In this part of the Our Father we echo that well known invocation Marana tha - Come, Lord Jesus. This is because when we pray for the coming of the Kingdom, we also pray for the coming of its Sovereign, Jesus.
|Fra' Angelico, Christ's Glorified in the Court of Heaven|
In another sense, according to St. John Chrysostom and St. Augustine, the “kingdom” is eternal life. We look forward to obtaining and sharing in eternal happiness in heaven. As Our Lord later says in the Gospel of Matthew, “Come, O blessed of my father inherit the kingdom prepared for you from the foundation of the world” [Mt 25:24]. In saying the words, “thy kingdom come”, therefore, we are making a statement of faith of the world to come.
Further, St. Thomas Aquinas notes, we can think of these words as asking for the Lord to reign over us: “for when we serve justice, then God reigns, but when we serve sin, the devil does: let no sin reign in your body, (Rom 6:12); they have not rejected you but me, from reigning over them (1 Sam 8:7).” So, on this understanding, we are asking the Lord to make us his agents, to reign in our heart in order that we act with charity and in accordance with the God’s law; in order that we may do justice rather than evil.

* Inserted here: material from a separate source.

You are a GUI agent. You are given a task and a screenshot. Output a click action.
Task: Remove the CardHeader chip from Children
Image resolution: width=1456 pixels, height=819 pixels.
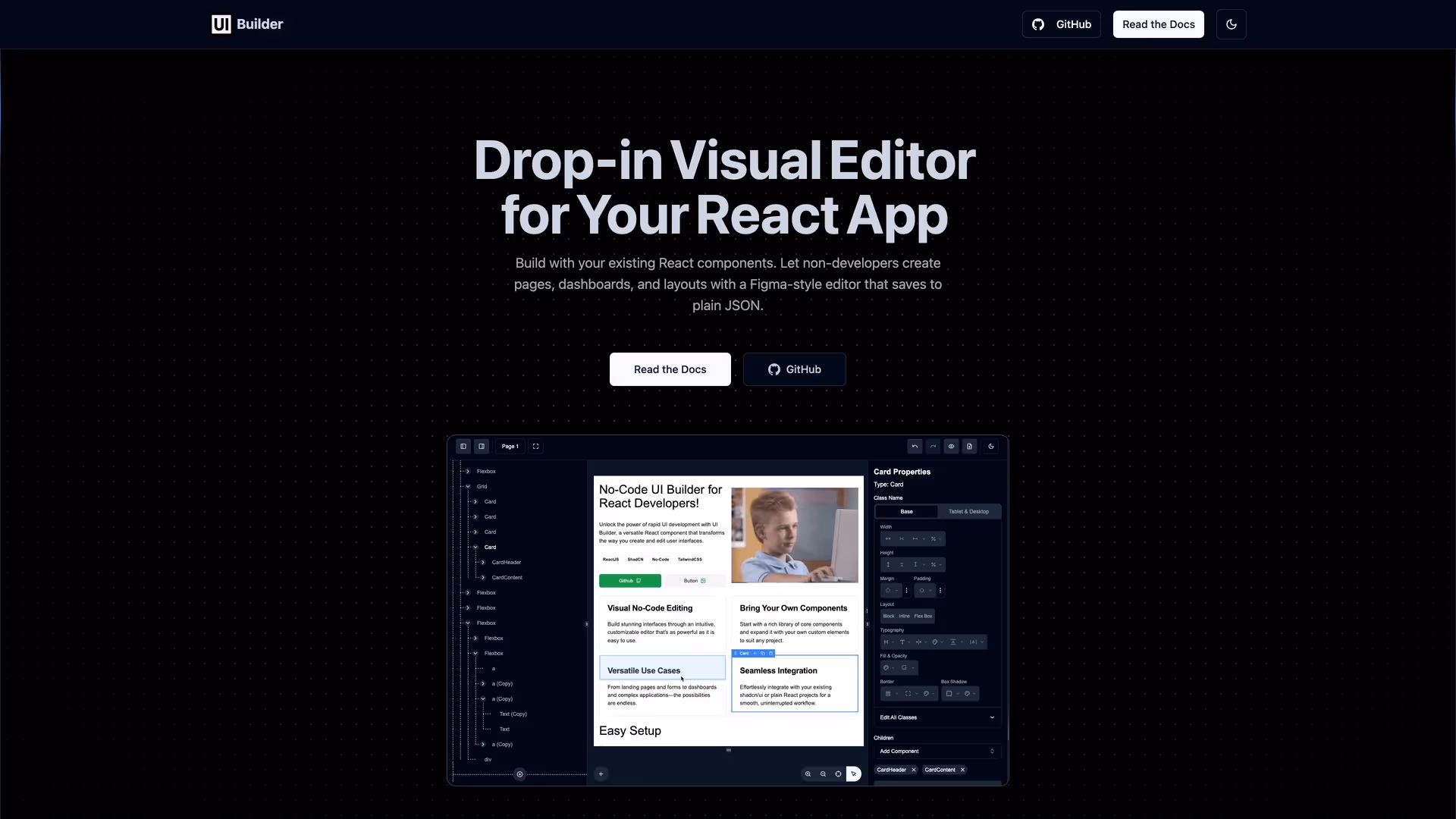tap(914, 770)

Of course, these three ways of reading the words are closely connected. If we synthesise what we have said already, we could say that we invoke God’s blessings for the present, serve justice through the practice of charity and avoidance of evil, and that we do all of this in the hope of gaining a place in heaven.
As far as summaries of the Christian life go, that’s not bad in three words! Then again, one shouldn’t be surprised - they are Jesus’s words after all!